3D Engineered Glioblastoma Microenvironments for Proton Beam Irradiation

Abstract

Glioblastoma (GBM) is a devastating cancer of the brain with an extremely poor prognosis. Novel in-vitro methods for the assessment of cancer response to drugs and radiation are being developed. Compared to two-dimensional cell culture, three-dimensional cellular microenvironments provide a model closer to the in-vivo situation. In the context of cancer treatment, while X-Ray radiotherapy and chemotherapy remain the current standard, Proton beam therapy is an alternative with a compelling biological and medical rationale. It has been shown to reduce the damage to healthy tissue with superior targeting abilities. In this report, a novel 3D engineered scaffold is designed and fabricated by two-photon polymerization (2PP). 2PP provides high-resolution and reproducible scaffolds that are used to compare the response of cultured U251 cell line to Proton Beam irradiation. The cells are cultured on two- and three-dimensional scaffolds simultaneously for response comparison. Gamma-H2A.X is the marker used to identify the damage induced in the cells by the proton beams. The results show a higher DNA double-strand breakage in 2D cells as compared to those cultured in 3D. Differences in morphologies and proliferation are also observed.

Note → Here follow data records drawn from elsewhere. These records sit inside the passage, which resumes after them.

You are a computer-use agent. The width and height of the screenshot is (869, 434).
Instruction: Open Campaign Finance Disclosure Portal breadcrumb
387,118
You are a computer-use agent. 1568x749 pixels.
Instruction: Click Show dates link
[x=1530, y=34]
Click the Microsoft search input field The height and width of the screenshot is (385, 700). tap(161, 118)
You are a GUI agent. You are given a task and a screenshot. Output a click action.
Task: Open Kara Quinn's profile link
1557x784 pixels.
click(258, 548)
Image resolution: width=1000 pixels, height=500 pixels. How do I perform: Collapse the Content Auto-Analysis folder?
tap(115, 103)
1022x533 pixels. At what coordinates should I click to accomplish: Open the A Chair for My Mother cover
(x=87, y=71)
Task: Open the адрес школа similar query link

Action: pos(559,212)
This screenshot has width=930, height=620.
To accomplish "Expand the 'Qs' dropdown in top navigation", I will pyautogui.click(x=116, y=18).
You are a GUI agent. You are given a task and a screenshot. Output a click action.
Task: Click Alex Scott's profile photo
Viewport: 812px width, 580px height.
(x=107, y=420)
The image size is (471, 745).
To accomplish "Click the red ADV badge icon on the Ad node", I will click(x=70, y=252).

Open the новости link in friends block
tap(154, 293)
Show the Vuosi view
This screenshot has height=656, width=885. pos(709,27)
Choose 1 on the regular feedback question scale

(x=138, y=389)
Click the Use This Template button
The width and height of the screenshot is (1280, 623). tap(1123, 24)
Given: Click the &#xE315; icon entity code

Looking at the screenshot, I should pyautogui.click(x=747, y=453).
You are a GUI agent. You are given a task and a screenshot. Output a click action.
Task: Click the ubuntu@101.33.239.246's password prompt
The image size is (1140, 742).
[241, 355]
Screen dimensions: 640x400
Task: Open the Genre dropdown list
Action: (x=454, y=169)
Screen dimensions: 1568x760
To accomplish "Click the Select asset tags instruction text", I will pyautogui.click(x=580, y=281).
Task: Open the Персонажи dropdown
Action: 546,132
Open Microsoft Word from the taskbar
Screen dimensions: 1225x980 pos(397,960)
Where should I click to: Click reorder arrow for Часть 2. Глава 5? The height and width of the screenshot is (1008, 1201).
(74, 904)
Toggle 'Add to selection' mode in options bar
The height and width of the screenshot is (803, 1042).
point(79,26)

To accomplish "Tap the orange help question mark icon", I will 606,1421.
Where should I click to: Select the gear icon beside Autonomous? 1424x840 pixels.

The discrepancy in proton radiation response could indicate a difference in the radioresistance of the cells or a difference in the rate of repair kinetics between 2D and 3D cells. Thus, these biomimetic engineered 3D scaffolds can be used to routinely assess the effects of proton therapy on tridimensional GBM cell networks. These scaffolds have also been proved to be effective with evaluation methods such as immunofluorescence and scanning electron microscopy.